Robert Gottlieb, eminent editor, states in his memoir Avid Reader “. . . readers shouldn’t be made aware of editorial interventions . . . they have a right to feel that what they’re reading comes direct from the author to them.” He’s talking about Joseph Heller’s Catch-22 (and of course violates his dictum by its very statement).
Nobody, I imagine, thinks Gottlieb’s argument here is directed at declining to have the editor’s name appear on the title page — Look Homeward Angel by Thomas Wolfe with help by Maxwell Perkins — that’d just be stupid. But do we really have a “right to feel” that Harper Lee came up with the idea of ditching most of her manuscript and mining To Kill a Mockingbird out of it? For many years that just wasn’t a question in people’s minds of course, as the famously reticent Ms Lee wasn’t talking. When the news was broken at the time of publication of Go Set a Watchman (the mine from which the excavation took place), lots of readers expressed dismay at being forced to know this, and having to accept a different side of the hero. But a right?
Do we think any worse of Lee, or Raymond Carver, or Thomas Wolfe because we know that they got editorial help, than we do (or at least in my case, did up till now) of Heller?
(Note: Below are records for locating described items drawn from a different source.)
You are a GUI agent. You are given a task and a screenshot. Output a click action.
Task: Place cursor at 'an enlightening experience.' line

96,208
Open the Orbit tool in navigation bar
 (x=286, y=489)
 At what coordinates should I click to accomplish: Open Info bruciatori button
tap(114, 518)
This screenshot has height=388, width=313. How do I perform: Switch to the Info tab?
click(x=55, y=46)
The book we have is the book we have, and the path by which it got there is almost irrelevant to all but the scholarly reader. Changes and deletions are made in manuscript and proof, often massively, but many of these are made by the author, some by the author at the suggestion of another reader, and some by a publisher’s editor. So? The book we know is the book we care about.
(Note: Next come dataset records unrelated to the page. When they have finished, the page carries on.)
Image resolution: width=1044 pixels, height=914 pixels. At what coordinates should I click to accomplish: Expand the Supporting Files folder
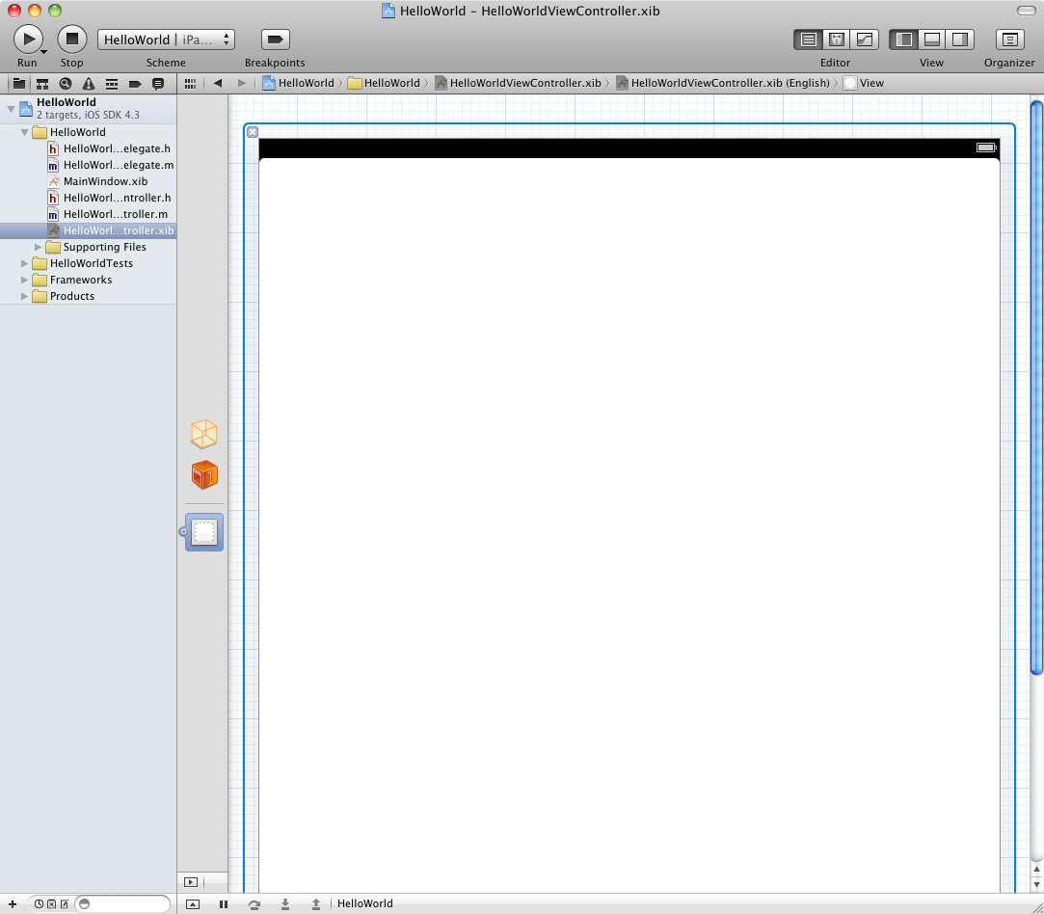(x=39, y=247)
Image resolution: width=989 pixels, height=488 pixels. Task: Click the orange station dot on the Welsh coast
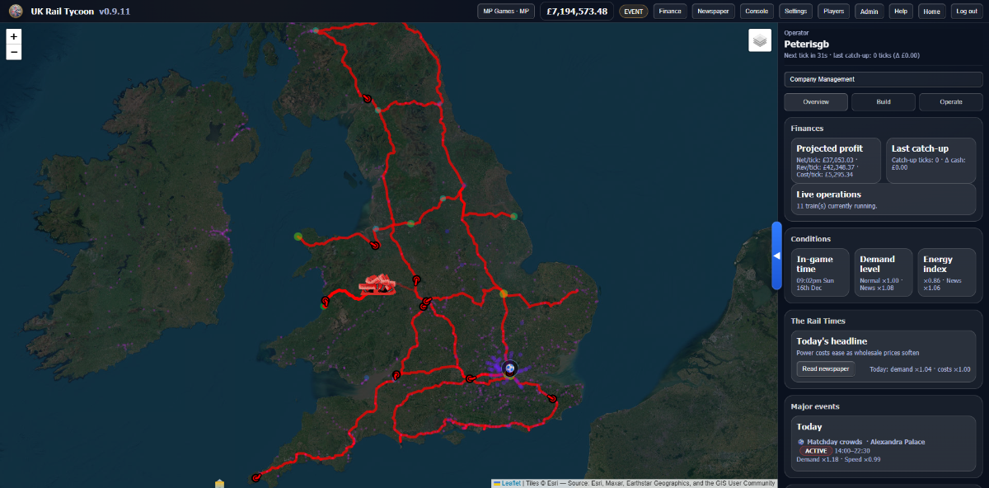coord(298,237)
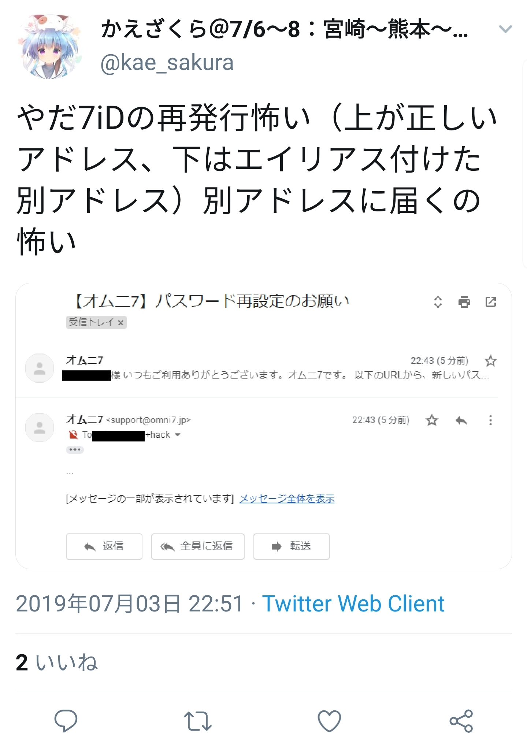Expand all messages arrows icon
Image resolution: width=527 pixels, height=747 pixels.
pyautogui.click(x=438, y=302)
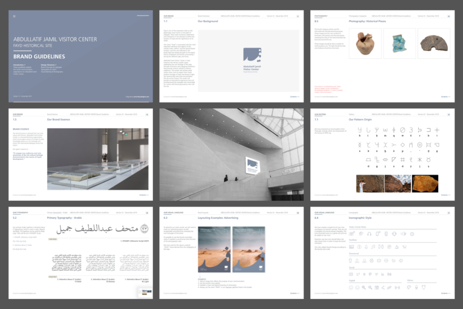The image size is (463, 309).
Task: Open Contents link on Our Brand Essence page
Action: click(144, 195)
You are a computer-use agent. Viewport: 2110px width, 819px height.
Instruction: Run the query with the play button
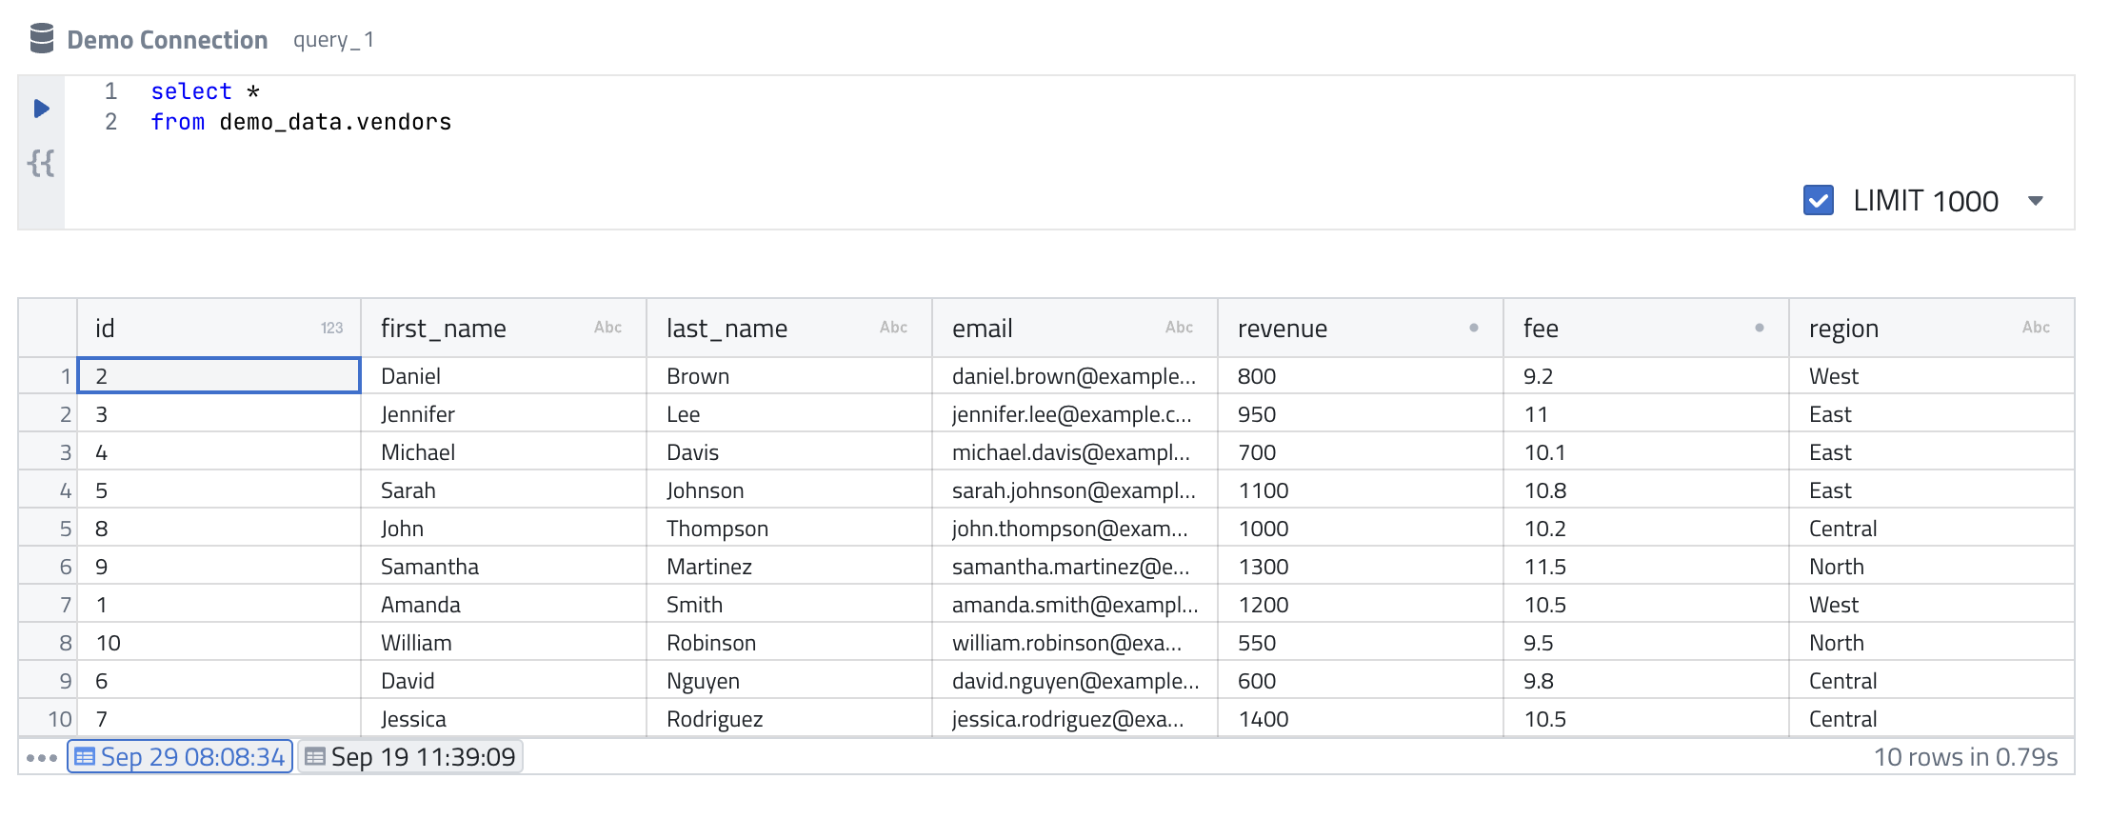tap(41, 109)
Poets notoriously revise their verse. An old (wo)man will want to express things differently than a youngster. My German teacher insisted we only read the early version of Goethe’s Willkommen und Abschied. Goethe obviously didn’t agree, but I’m with Mr Hammer in prefering the youthful expression. Luckily of course with poems by tinkerers who rewrite throughout their lives, we (usually) have both versions and can make a judgment. As Eliot Weinberger writes in the preface to 19 Ways of Looking at Wang Wei, “Great poetry lives in a state of perpetual transformation, perpetual translation: the poem dies when it has no place to go”. There seems no reason why the right to make new translations should rest with readers only.
If you want to get back behind editorial changes (either by author or editor) in a novel you need to find the original manuscript, though of course scholarly careers have been founded on exactly what “original” might mean in this context. In the end, for almost all of us, the novel we read is the only novel there is. How many non-specialist readers pay any attention to the textual variants when reading a scholarly edition?
Not all editorial work (actually probably very little editorial work) involves actual rewriting and stylistic massage. Psychological support may be the most important gift from editor to author. The neatest trick of editorial intervention Gottlieb describes is his recognizing that the rather wooden characters in the manuscript of Michael Crichton’s Andromeda Strain could be turned from disadvantage to advantage not by trying to liven them up, but almost the opposite: by looking at the book as a fictionalized documentary rather than as a documentary novel. Doubtless Mr Crichton feels grateful.
Gottlieb’s memoir is reviewed in The New York Review of Books.